Synopsis of Reproductive Behavior

Bluegill reproductive behavior in Lake Opinicon is typical for the species (Avila 1973 ; Carlander 1977 ; Gross 1980). Males construct nests in colonies of 10-150 members; nests are built rim to rim and they sometimes assume a hexagonal shape (Barlow 1974), Some males which mate by cuckoldry (Gross 1979; Gross and Charnov 1980), do not construct nests nor show parental care. Gravid females arrive as schools at established colonies of waiting males and spawn for several hours. After spawning, all females return to deeper water. Parental males fan their eggs and respond aggressively to territory intruders. Eggs hatch in approximately 3 days and larvae (immature fry) mature for 4 days before leaving the nests as free-swimming fry. Since spawning is synchronous within a colony, broods of almost all bluegill males are at the same developmental state. After fry leave nests, the males return to deeper water and resume feeding until the next spawning bout. This is usually 3-10 days later. Similar reproductive behavior occurs in pumpkinseed (Miller 1963), but nests are dispersed and breeding synchrony is considerably less.

Study Area

Lake Opinicon (Leeds County, Ontario, Canada) is a 900 ha mesotropbic lake similar to many in the Ontario basin (Keast 1978b). It has a natural bluegill population and a resident fish community of 18 species (Keast and Webb 1966). The primary study site was a homogeneous sandbar 20 m wide and 90 m long, stretching across the mouth of a bay (Birch Bay; see map in Gross and Nowell 1980). Substrate conditions (90% sand, 10% light gravel) and plant cover (5%) are generally uniform along this bar and water temperature does not vary. Water depth on the bar averages 1 m and depth increases to 3 m on the bay side and 10 m on the lake side. Thus the breeding habitat is well delimitated. From four to seven bluegill colonies are simultaneously established on the bar. Collectively they use less than 20% of the total bar area. Between 25 and 80 pumpkinseed nest concurrently in unoccupied regions between colonies. Spawning habitat requirements for pumpkinseed are similar to bluegill. Qualitative observations of predation were made in other areas of the lake, described in Gross and Nowell (1980).

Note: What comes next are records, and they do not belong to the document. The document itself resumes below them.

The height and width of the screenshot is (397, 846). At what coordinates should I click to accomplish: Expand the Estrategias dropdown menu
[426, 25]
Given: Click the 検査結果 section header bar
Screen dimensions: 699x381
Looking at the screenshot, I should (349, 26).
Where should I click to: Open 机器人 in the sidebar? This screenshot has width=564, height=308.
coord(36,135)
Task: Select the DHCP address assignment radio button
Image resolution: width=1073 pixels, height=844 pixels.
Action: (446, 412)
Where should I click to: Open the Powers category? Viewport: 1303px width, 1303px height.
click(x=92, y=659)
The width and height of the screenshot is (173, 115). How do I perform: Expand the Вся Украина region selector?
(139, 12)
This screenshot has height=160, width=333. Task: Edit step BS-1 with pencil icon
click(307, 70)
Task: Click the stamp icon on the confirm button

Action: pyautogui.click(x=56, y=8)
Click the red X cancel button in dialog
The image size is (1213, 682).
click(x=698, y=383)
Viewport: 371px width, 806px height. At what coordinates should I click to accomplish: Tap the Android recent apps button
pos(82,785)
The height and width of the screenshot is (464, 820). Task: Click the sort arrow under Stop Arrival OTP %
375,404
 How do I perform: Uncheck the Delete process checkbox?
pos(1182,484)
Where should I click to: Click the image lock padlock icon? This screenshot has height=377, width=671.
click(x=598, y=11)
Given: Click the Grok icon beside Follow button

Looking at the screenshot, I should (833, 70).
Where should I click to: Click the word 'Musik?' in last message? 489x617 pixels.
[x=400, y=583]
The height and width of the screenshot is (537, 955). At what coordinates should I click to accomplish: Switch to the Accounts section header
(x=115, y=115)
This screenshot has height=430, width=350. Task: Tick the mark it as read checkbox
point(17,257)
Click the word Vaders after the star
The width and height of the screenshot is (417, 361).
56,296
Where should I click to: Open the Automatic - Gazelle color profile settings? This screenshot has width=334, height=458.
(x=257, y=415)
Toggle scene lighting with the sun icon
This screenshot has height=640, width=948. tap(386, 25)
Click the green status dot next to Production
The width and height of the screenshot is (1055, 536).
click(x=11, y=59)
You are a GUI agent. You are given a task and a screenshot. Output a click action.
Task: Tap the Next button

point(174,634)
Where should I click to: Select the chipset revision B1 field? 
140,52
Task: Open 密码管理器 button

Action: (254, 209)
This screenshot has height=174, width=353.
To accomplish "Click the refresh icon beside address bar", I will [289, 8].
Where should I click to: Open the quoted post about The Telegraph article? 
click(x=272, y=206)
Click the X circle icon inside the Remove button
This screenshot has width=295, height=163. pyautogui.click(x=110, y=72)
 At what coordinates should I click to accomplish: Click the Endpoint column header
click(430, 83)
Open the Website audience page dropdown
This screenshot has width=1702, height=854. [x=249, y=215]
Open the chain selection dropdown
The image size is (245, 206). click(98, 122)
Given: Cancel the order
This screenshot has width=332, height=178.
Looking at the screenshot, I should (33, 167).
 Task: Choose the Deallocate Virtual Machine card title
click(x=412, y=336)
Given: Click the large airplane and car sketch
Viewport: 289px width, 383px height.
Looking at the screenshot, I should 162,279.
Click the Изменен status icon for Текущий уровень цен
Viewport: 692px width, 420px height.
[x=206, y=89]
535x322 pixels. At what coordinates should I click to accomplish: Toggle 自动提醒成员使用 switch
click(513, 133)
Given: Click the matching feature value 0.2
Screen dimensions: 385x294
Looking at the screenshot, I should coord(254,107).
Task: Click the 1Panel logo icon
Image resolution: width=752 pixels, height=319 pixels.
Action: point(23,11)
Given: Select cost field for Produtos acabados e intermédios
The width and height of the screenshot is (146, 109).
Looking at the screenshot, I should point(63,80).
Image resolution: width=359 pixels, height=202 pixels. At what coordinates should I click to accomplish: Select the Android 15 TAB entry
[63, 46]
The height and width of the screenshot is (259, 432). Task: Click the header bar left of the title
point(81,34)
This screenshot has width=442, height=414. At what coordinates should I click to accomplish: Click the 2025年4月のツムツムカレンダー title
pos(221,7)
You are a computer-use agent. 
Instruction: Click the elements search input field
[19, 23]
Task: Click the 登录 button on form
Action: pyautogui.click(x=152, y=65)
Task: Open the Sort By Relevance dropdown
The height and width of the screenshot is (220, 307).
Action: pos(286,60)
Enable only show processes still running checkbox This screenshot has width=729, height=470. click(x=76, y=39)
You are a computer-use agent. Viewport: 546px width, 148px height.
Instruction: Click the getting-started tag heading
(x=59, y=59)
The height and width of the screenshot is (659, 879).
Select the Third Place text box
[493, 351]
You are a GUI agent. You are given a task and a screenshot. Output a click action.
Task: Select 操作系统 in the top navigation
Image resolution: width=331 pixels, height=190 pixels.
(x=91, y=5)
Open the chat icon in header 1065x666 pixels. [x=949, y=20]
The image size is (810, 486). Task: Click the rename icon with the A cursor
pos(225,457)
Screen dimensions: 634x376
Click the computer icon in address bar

Data Collection and Analysis

The data were collected during the Jun~July breeding months of 1976-1979. Behavioral observations were made from 3-m towers on the shoreline near nesting areas, or with mask and snorkel while kneeling near a colony or swimming along the sandbar. Observer presence caused no apparent disturbance to the fish community (Colgan et al. 1979). Preliminary observation and sampling were made to identify the predators in the system. The potential predators on bluegill brood were identified from approximately 200 h of observation during 1976 and 1977. These were later sampied to verify eggs or larvae in their stomachs. Predator samples were collected randomly using screen funnel traps near colonies, and selectively by using a hand net manipulated by a skin diver.